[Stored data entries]

· · · · · · ·

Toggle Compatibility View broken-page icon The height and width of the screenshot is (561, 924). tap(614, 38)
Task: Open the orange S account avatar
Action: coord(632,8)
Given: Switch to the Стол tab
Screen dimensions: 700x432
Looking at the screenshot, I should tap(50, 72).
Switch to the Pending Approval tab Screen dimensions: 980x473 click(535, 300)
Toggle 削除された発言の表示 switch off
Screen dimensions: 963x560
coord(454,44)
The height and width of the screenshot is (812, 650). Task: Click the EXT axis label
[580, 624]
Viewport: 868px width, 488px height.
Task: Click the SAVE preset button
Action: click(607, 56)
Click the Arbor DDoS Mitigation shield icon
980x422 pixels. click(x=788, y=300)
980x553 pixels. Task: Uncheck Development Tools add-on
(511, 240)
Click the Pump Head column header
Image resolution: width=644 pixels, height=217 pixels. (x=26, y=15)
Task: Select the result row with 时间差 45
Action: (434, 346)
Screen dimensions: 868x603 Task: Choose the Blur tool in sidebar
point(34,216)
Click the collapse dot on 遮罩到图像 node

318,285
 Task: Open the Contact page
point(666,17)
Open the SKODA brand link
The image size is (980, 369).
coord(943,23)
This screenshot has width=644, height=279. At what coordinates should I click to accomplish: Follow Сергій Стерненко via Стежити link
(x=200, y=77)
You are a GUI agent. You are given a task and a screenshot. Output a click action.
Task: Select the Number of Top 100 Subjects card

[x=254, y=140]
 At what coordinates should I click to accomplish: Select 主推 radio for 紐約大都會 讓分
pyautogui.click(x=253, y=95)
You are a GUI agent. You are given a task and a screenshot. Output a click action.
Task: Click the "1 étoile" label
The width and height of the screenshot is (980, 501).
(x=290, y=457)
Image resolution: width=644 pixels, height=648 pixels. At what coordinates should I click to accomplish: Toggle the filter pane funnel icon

· · · · · · ·

= ABOUT THIS EXERCISE =
Each entry needs to be copied out exactly.

= THE COMPLETED TASK =
Toggle Compatibility View broken-page icon The height and width of the screenshot is (561, 924). tap(614, 38)
Task: Open the orange S account avatar
Action: coord(632,8)
Given: Switch to the Стол tab
Screen dimensions: 700x432
Looking at the screenshot, I should tap(50, 72).
Switch to the Pending Approval tab Screen dimensions: 980x473 click(535, 300)
Toggle 削除された発言の表示 switch off
Screen dimensions: 963x560
coord(454,44)
The height and width of the screenshot is (812, 650). Task: Click the EXT axis label
[580, 624]
Viewport: 868px width, 488px height.
Task: Click the SAVE preset button
Action: click(607, 56)
Click the Arbor DDoS Mitigation shield icon
980x422 pixels. click(x=788, y=300)
980x553 pixels. Task: Uncheck Development Tools add-on
(511, 240)
Click the Pump Head column header
Image resolution: width=644 pixels, height=217 pixels. (x=26, y=15)
Task: Select the result row with 时间差 45
Action: (434, 346)
Screen dimensions: 868x603 Task: Choose the Blur tool in sidebar
point(34,216)
Click the collapse dot on 遮罩到图像 node

318,285
 Task: Open the Contact page
point(666,17)
Open the SKODA brand link
The image size is (980, 369).
coord(943,23)
This screenshot has width=644, height=279. At what coordinates should I click to accomplish: Follow Сергій Стерненко via Стежити link
(x=200, y=77)
You are a GUI agent. You are given a task and a screenshot. Output a click action.
Task: Select the Number of Top 100 Subjects card

[x=254, y=140]
 At what coordinates should I click to accomplish: Select 主推 radio for 紐約大都會 讓分
pyautogui.click(x=253, y=95)
You are a GUI agent. You are given a task and a screenshot. Output a click action.
Task: Click the "1 étoile" label
The width and height of the screenshot is (980, 501).
(x=290, y=457)
Image resolution: width=644 pixels, height=648 pixels. At what coordinates should I click to accomplish: Toggle the filter pane funnel icon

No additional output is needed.